Jeffrey: PKK silahsızlandırılmalı, nokta

Jeffrey: PKK silahsızlandırılmalı, nokta

T24 - Bağdat’ta göreve başlayan ABD Büyükelçisi Jeffrey, Kılıçdaroğlu’nun genel afla ilgili önerisine, “Öncelikle, biz PKK’nin silahsızlandırılması gereğine inanıyoruz. Nokta… Af konusuna gelince, bu da Türkiye’yi ilgilendiren bir başka iç mesele... Bu tip soruları yanıtlamam Türkiye’de yeterince tehlikeliydi ve Irak’ta bir büyükelçi olarak yanıtlamam daha da tehlike arz etmekte” dedi.Cumhuriyet gazetesinden Bahadır Selim Dilek'in "PKK’nin silahsızlandırılması gereğine inanıyoruz. Nokta…" başlığıyla yayımlanan (7 Eylül 2010) James Jeffrey mülakatı şöyle:

PKK’nin silahsızlandırılması gereğine inanıyoruz. Nokta…Ankara Büyükelçiliği’nin ardından ABD Başkanı Barack Obama’nın Bağdat’a atadığı James Jeffrey, PKK, Irak, ve Türkiye-Irak ilişkileri konusunda kritik mesajlar verdi. Jeffrey, CHP lideri Kemal Kılıçdaroğlu’nun gündeme getirdiği ve PKK’nin silah bırakması durumunda genel affın gündeme gelebileceği yönündeki sözlerine ilişkin “PKK’nin silahsızlandırılması gerektiğine inanıyoruz. Nokta...” değerlendirmesi yaparken, genel af konusunda yorum yapmayı “tehlikeli” buldu.
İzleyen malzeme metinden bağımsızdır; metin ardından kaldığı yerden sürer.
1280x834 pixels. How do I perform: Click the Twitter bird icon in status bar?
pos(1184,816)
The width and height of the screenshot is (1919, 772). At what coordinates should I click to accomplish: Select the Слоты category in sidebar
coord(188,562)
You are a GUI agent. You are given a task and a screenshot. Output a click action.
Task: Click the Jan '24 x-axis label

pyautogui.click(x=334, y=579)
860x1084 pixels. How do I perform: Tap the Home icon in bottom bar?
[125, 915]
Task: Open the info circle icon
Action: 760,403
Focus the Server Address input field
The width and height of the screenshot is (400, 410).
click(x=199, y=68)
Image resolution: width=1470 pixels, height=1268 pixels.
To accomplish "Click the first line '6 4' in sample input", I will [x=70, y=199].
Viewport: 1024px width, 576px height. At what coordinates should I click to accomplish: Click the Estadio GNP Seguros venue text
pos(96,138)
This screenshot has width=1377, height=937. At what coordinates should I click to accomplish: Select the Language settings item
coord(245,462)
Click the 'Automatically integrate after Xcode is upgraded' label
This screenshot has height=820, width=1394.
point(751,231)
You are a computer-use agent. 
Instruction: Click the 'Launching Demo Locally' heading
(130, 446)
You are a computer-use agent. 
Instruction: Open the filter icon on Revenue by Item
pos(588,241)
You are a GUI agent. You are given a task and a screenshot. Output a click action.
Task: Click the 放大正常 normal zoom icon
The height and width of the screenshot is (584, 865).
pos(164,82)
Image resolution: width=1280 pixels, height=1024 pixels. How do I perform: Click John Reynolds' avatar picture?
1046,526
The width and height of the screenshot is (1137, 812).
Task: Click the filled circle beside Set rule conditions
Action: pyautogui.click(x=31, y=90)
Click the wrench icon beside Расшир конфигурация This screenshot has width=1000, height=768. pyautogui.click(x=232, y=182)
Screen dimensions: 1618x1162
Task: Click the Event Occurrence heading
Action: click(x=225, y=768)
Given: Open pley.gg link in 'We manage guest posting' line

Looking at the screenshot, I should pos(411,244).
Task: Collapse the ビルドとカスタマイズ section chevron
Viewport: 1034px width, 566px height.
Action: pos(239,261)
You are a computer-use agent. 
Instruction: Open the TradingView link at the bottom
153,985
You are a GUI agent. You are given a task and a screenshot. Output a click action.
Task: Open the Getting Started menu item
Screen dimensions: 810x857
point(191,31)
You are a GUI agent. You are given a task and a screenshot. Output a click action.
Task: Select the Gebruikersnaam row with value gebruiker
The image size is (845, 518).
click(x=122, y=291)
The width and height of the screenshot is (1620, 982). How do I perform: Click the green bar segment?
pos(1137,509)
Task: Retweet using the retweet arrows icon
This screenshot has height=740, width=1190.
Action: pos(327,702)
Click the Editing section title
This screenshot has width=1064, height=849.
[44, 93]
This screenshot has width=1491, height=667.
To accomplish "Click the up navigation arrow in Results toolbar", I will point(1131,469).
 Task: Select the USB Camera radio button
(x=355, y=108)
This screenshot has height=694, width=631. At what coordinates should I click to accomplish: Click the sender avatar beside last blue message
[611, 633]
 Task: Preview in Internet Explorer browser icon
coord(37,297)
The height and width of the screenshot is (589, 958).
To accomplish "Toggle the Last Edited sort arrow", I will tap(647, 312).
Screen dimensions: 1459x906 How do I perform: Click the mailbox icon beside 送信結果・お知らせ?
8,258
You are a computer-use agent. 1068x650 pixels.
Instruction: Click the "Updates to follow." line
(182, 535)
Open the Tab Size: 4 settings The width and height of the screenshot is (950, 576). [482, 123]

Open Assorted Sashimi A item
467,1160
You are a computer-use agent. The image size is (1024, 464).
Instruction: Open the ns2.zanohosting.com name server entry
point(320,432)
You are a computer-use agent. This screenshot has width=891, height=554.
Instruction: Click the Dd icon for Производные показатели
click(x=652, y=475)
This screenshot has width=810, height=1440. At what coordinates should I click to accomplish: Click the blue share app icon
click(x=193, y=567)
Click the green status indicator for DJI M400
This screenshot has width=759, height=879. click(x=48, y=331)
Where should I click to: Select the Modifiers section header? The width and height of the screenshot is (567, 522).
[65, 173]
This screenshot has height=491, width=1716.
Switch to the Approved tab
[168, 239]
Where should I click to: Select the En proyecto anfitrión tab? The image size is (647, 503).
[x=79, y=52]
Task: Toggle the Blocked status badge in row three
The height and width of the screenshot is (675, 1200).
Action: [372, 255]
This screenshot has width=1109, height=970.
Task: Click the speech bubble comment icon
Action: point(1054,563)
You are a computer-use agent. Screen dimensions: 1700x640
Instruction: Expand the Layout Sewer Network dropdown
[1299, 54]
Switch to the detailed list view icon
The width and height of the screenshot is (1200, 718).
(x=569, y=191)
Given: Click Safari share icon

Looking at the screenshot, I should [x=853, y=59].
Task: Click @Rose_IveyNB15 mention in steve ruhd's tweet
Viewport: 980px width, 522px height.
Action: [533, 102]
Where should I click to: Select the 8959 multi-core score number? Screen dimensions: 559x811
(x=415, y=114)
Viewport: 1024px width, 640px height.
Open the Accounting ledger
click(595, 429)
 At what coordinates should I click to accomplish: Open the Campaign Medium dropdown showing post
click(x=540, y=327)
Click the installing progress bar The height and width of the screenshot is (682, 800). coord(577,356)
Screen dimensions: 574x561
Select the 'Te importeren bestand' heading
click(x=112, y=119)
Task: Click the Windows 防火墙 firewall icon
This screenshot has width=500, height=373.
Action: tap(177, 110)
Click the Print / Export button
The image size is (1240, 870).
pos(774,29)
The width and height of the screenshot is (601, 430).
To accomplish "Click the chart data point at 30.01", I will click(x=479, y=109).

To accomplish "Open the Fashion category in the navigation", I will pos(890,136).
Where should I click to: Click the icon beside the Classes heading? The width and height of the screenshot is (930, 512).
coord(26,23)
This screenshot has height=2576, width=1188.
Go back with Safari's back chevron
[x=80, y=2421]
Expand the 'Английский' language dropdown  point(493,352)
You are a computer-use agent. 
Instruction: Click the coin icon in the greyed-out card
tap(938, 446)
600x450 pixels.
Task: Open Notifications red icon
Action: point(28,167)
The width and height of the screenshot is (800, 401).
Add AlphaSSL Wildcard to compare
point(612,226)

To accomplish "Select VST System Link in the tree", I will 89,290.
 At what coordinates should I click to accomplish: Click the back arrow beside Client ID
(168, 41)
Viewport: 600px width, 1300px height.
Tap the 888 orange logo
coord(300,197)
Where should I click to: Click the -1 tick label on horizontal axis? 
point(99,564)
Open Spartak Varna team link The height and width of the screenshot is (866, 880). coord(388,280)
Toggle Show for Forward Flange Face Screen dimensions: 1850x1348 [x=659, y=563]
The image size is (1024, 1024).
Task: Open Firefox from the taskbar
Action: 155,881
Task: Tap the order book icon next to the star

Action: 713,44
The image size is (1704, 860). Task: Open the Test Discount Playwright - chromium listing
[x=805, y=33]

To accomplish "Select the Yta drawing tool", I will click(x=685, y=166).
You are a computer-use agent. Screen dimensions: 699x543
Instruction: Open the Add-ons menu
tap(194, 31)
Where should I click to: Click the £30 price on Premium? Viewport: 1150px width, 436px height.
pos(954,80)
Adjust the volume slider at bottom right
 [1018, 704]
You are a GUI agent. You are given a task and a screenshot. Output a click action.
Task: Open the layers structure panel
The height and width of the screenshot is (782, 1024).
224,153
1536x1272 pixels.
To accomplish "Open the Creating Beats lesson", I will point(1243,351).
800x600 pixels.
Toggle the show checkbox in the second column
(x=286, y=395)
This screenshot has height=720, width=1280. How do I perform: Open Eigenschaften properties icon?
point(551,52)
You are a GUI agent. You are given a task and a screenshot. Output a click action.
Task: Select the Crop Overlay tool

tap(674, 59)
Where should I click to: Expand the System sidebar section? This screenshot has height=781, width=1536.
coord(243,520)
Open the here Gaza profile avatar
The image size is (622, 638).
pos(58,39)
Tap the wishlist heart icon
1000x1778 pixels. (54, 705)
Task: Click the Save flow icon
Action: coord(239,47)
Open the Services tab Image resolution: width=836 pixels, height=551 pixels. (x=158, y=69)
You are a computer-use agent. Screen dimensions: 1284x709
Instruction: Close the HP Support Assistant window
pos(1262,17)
Bağdat’ta göreve başlamasından sadece 10 gün sonra Cumhuriyet’e konuşan Jeffrey şu ifadeleri kullandı: “Buraya geleli 10 gün oldu ve Iraklılar yeni hükümetin kurulma aşamasında neler yapmaktalar onları gözlemlemeye odaklandım. Şiddet olaylarında yaşanmakta olan dramatik azalış, ülkenin genel durumundaki iyileşmeler, ki bu iyileşmeler bana 2 misli dramatik görünmekle birlikte ABD, Irak’ta yeni bir sayfa açmaya hazırlanmakta. Bölgede 5 yıl önce bulunup çok daha kötüsünü gözlemlediğimi söylemek isterim. Irak ve ABD halkları ilişkilerinde yeni bir geçiş dönemi yaşamaya karar verdiler. Irak’ta muharip rolümüze son verildi.” Jeffrey’in değerlendirmeleri şöyle:

- Şimdi önceliğiniz ne olacak?

Şu anda Irak ordusunun eğitim ve teçhizatlandırılmasına odaklandık. İsyana karşı koyma faaliyetleri yanı sıra terörle savaş artık bu kuvvetlerin görevidir. Sivillerin ve askerlerimizin güvenliklerini teminat altına alabilmek adına istihbarat ve müşterek terörle mücadele operasyonlarında kendilerine destek ve yardımlarımız söz konusudur. 2007 yılında karşılıklı imzaladığımız iki ayrı anlaşmanın yanı sıra yeni ilişkilerin oluşturulması üzerinde de çalışıyoruz. Bunlar sadece güvenlik boyutu ile sınırlı kalmayıp, Türkiye, Mısır ve Suudi Arabistan ile olageldiği üzere yakın dostların normal diplomatik ilişkilerini de kapsıyor.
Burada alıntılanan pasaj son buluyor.